Egypt has fourth largest remaining ultra-deepwater natural gas reserves
Egypt is one of the ten countries in the world with the largest remaining ultra-deepwater natural gas reserves, with around 18,852 bcf ready to be economically recovered, according to GlobalData Energy.
Ultra-deepwater gas production set to triple by 2025.
Global ultra-deepwater gas production is expected to more than triple over the next eight years, from 4,102 billion cubic feet per day (bcfd) in 2017 to 15,985bcfd in 2025.
GlobalData’s analysis of remaining ultra-deepwater gas reserves shows that the top ten countries in the world hold over 96%, or 207 trillion cubic feet (tcf), of all remaining reserves from the currently producing, planned, and announced ultra-deepwater fields globally.

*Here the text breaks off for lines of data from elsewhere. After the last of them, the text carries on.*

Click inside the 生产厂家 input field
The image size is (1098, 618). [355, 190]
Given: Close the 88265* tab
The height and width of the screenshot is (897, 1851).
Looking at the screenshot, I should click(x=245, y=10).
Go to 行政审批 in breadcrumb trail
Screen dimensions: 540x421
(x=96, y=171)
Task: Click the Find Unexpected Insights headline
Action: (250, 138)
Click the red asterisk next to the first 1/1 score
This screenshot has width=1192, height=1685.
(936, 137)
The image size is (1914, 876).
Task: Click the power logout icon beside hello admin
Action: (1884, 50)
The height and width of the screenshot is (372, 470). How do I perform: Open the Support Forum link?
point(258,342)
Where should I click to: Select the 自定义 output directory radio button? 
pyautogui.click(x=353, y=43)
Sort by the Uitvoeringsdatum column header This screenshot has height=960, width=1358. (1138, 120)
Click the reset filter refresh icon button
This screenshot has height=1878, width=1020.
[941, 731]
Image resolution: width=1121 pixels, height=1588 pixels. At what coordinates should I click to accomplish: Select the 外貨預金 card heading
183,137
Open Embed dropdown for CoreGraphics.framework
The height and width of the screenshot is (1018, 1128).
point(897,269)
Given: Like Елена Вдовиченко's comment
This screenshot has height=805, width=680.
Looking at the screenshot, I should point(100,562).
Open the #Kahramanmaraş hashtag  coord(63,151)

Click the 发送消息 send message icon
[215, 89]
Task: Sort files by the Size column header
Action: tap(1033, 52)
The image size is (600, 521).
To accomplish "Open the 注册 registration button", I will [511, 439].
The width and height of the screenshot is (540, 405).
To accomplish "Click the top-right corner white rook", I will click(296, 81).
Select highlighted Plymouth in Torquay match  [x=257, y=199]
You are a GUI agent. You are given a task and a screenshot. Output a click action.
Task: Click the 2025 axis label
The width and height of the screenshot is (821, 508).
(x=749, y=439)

Mozambique holds the top spot among the top ten countries with largest remaining natural gas ultra-deepwater reserves, with 87,356 billion cubic feet (bcf) expected to be economically recovered in the country. Israel, Tanzania, and Egypt follow with 28,079bcf, 27,651bcf, and 18,852bcf respectively. These four countries, along with Mauritania, Senegal, Cyprus, and India, illustrate the two main approaches behind ultra-deepwater gas production growth.
Eschewing the stand-alone platform as a development concept, the first approach to producing ultra-deepwater gas fields applies the “subsea-to-beach” concept, enabled by ultra-long tie-backs of wells to onshore or near-shore gas processing facilities. Processed gas is either pipelined to final customers, as is the idea behind projects in Egypt and Israel, or liquefied for sales as liquefied natural gas (LNG), in Tanzania and Mozambique. Relocating processing closer to shore and relying on contracted drillships for drilling of wells and installing subsea infrastructure reduces the average capital cost per barrel of oil equivalent (boe) to US$5.19 for ultra-deepwater gas fields developed as “subsea-to-beach”.
The second development approach for producing ultra-deepwater gas reserves is the emerging floating liquefied natural gas (FLNG) technology, which enables processing, liquefaction, and export of gas from an ultra-deepwater location.
A smaller contributor to ultra-deepwater gas reserves is the associated gas from ultra-deepwater oil fields, mainly in Brazil and the US Gulf of Mexico. Responsible for about 11% of reserves, these fields can represent a significant upside opportunity.